The main controversy is in the concept of 'fair value'. Investors value a company based on its potential and future capacity accounting its footprint, GMV, click through ratio, growth rate, revenue run rate etc. However, problem arises when the performance of the company doesn't match its initial projections and the IT department due to the benefit of hindsight invalidates the original valuation, thereby, reducing its 'fair value' at the time of assessment and increasing the premium amount on which the tax is to be levied, says Sunil Shah Partner at Deloitte India.

Startups work on certain presumptions and each valuation is done after rounds of negotiations, valuation reports, bankers report and several other regulatory compliances between the company's promoters and the investors. In fact, there can be circumstances that the company is struggling to stay afloat and its valuation would have decreased anyways. But that doesn't invalidate its original projections. There are several reports that suggest that almost 80% of startups fail within the first five years. Several founders and investors have been questioning the rationale of the IT department on asking startups to pay tax on the amount they raise 2-3 years back irrespective of whether they made profits or not.

Taxing profit on the capital invested by investors, or the profits of the company is fair but taxing the capital raised doesn't seem logical, says Bhairav Kothari founder of SuperCFO. "Whether it is share capital or share premium that is raised by the company, it is still capital received. It should not be treated as revenue income."

He says that the IT department is not just asking for 30.9% tax, but the interest and then also raising demands for penalty for non-payment of tax. "What motivation will an entrepreneur have to start up in India," he asks.

A tax expert who spoke on condition of anonymity says that he believes that the rationale of this law was to address the issue of money laundering wherein people were taking up shares at a premium for very little equity and using this mechanism to convert black money to white. He asks, can all investors be brushed in the same colour due to a handful of black sheep. He suggests, the right way perhaps is to ask if it is a registered Fund in India or if there is a Tax residency certificate or PAN Card number, audit reports, shareholder agreement, share purchase agreement etc before the notice is being issued to companies.
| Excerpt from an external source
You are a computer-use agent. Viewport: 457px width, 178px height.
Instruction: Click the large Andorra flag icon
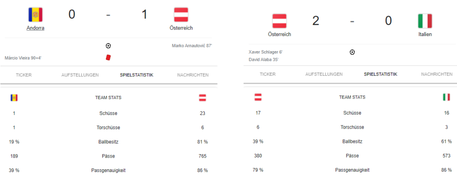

The overarching problem, he says, is caused by the problem in revenue recognition policy of the Income Tax department. He explains that IT officials have targets to meet for the revenue collection, just like sales people in companies. On top of that, if they book the company by sending them a demand notice, the specified amount becomes a part of their revenue and its an easy way to meet their targets. He suggests a better way would be for senior members of the department to lay down detailed parameters for fair assessments, before making such additions to income, and to check the genuiness of the transaction. Only then should the claim in the notices be allowed to be accounted as revenue, and not merely by raising a demand notice. Otherwise we will not only discourage entrepreneurs but will also add on to an already long queue of tax litigations.

Laws such as these especially for fledgling companies will put India on a back foot and kill the motivation in entrepreneurs to startup in the country.